I need to resolve that, instead of yelling, which really does nothing at this point, I need to go right for the jugular- taking away that DS. And every protestation to the punishment brings another day of separation. And I need to keep my cool while doing it. I don't think it will take that many occurrences to get him to understand that mom's not playing around any more.

It won't be easy, but there's too much at stake. I don't want this to progress to worse experiences when he becomes a teenager. I want him to learn self-control and that there are consequences for every choice you make in life. I've been cheating him of that lesson, and not doing him any favors in the process.

I guess that will have to be it for today. Exercise and unfinished laundry are calling to me. I wish they'd shut up.

Friday, April 3, 2009

Introduction

Hello. Welcome to my blog. =)
I have always communicated better through writing than I ever have through conversation. The discovery of this fact is probably what has allowed me to have such a happy marriage. We don't argue much, but when we do it often has a much better resolution when I put my thoughts and feelings into writing, rather than shooting from the hip in a verbal confrontation.

I have not done much structured writing in my life, having avoided creative writing classes when in school like the plague. Forced creativity is a raging contradiction in my point of view. And an entire class structured around that exact purpose would be torture for me, unless I decide that's what I want to do.

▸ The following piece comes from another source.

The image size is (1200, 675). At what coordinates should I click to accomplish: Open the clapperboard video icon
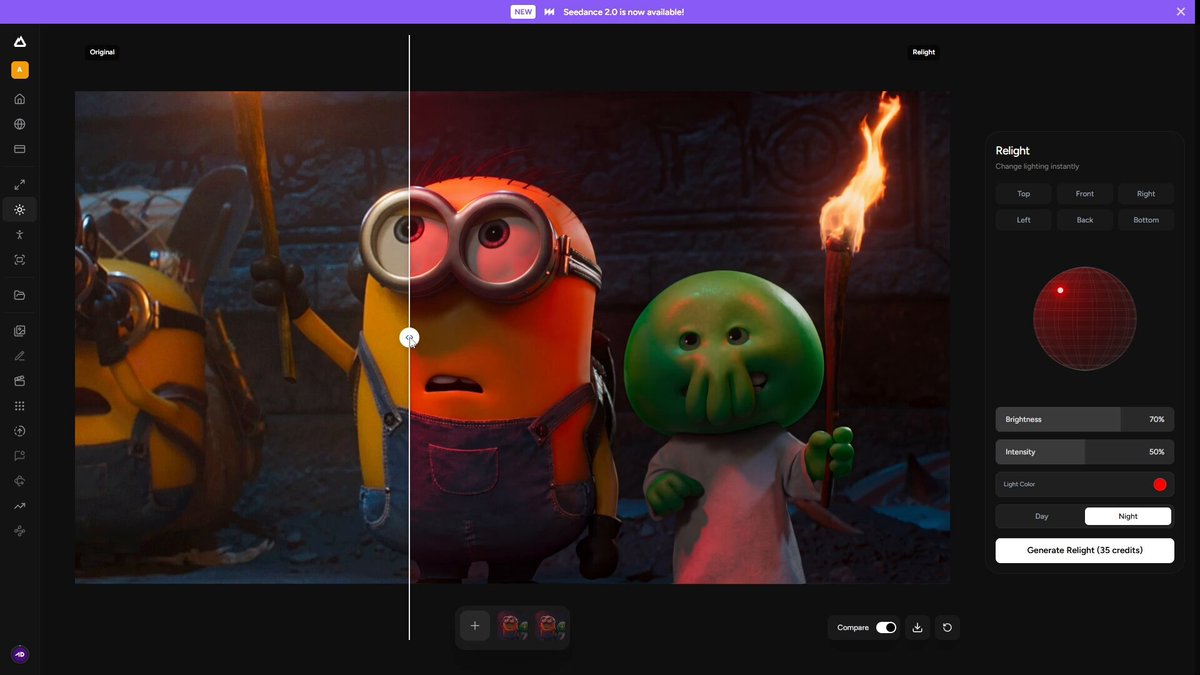click(20, 381)
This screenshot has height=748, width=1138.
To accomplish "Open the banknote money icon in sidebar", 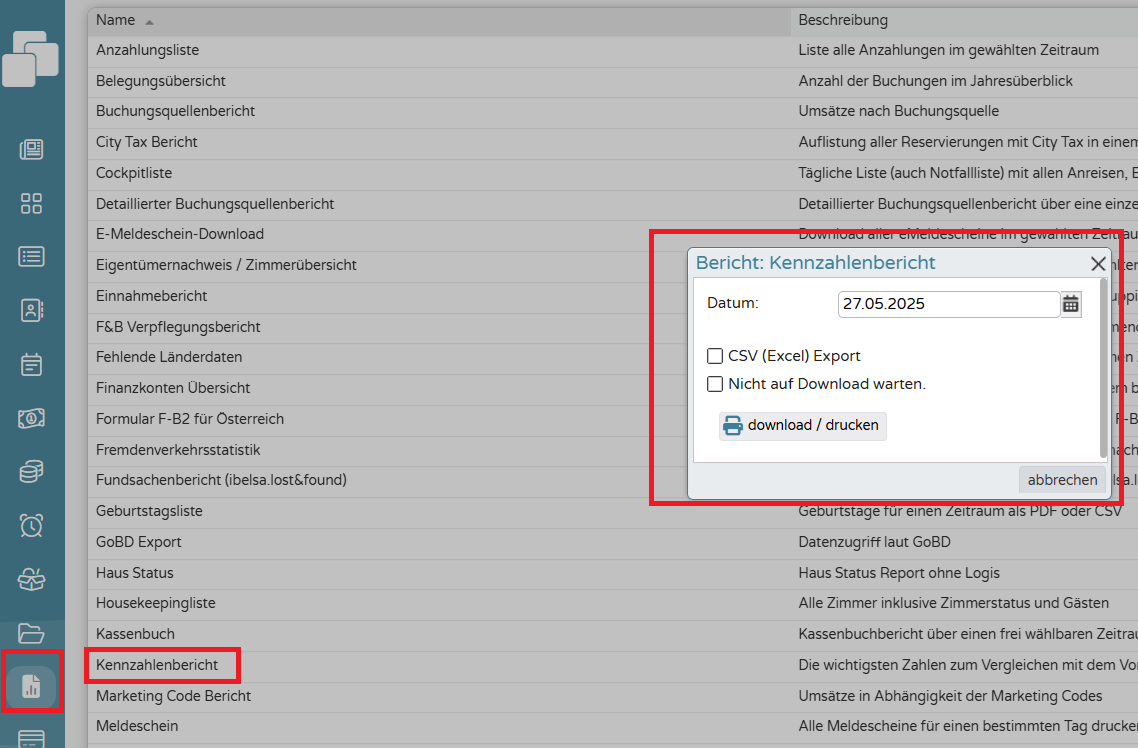I will 31,418.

Yes, that's immature and I'm sure it kept me from discovering wonderful things about myself, but it is what it is.

Upon enlisting in social networking sites like MySpace and Facebook I found my own way to writing down my thoughts in a creative (and often humorous) fashion, first through arguing religion and politics in groups, then I would write the occasional blog (this is where the humor really comes into play), whenever inspiration hit.

To my surprise and amusement, the people whom have subjected themselves to my disjointed ramblings have told me over and over that I should become a writer. Apparently they get a kick out of my (mostly humorous/sometimes ranting) perspective on things. But, I always tell them that while the encouragement is greatly appreciated, any publisher would hate to have me as a client. The deadlines would kill any creative spark in me.

Having said that, the sentiment has been issued so often as of late that I have decided to start a blog. Perhaps this will allow me to build up some real writing chops, and I have decided to set the goal of blogging daily, in the hopes that perhaps someday those deadlines will not seem so daunting and constrictive.

So, I will give it my best shot. Be forewarned, this goal will not be achieved overnight. I'm sure that my postings will be spotty, at best, in the beginning. Please be patient, I am a work in progress.

Thank you for reading this. Until next time.

Oops, I meant to say, "Until tomorrow".